The decision – already subject to numerous protests from residents in the run-up to the vote – remains controversial and has been subject to several lawsuits already. Local elections this year could also impact future development.
Senator Petersen looks to stop PW Digital Gateway and reassess data centers in the state
Virginia Senator Chap Petersen, representing large areas of Fairfax County, this month introduced two data center bills to the Virginia General Assembly.
The first bill would amend the states planning and zoning laws to place greater scrutiny on data center developments.
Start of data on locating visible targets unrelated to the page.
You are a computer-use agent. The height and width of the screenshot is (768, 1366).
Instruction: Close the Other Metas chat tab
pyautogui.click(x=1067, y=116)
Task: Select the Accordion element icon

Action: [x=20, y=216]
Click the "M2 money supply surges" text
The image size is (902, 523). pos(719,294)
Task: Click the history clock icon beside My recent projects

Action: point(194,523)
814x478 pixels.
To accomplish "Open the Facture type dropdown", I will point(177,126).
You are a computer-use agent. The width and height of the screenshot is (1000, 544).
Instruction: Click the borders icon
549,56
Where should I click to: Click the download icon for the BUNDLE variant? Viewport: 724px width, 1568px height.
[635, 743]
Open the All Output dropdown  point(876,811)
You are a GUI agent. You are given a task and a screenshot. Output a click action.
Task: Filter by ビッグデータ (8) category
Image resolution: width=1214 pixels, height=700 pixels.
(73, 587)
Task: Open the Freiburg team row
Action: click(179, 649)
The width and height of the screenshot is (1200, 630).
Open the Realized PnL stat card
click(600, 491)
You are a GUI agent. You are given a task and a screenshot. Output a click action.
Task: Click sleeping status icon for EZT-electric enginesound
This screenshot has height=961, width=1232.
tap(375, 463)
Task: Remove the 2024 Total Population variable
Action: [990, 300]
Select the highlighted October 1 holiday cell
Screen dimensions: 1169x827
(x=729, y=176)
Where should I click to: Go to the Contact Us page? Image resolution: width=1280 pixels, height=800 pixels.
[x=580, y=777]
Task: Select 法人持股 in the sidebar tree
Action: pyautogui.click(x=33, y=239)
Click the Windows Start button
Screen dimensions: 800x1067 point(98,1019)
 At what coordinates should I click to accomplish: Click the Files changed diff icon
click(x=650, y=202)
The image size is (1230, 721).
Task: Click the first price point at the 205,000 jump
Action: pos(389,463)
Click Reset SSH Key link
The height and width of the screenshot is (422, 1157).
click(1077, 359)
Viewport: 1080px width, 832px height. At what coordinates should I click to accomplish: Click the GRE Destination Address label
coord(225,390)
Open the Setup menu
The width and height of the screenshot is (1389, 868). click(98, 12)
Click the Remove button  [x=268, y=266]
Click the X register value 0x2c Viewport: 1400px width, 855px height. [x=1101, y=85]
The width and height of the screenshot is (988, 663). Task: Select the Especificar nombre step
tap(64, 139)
The second would require an in-depth study of the impact and benefits of data centers in the state.
The first bill – VA SB1078 - Siting of data centers; impacts on resources, site assessment – would only allow the siting of data centers to be approved in areas where the development would have a “minimal impact on historic, agricultural, and cultural resources” and “not be within one mile” of a national park or state park or other historically significant sites.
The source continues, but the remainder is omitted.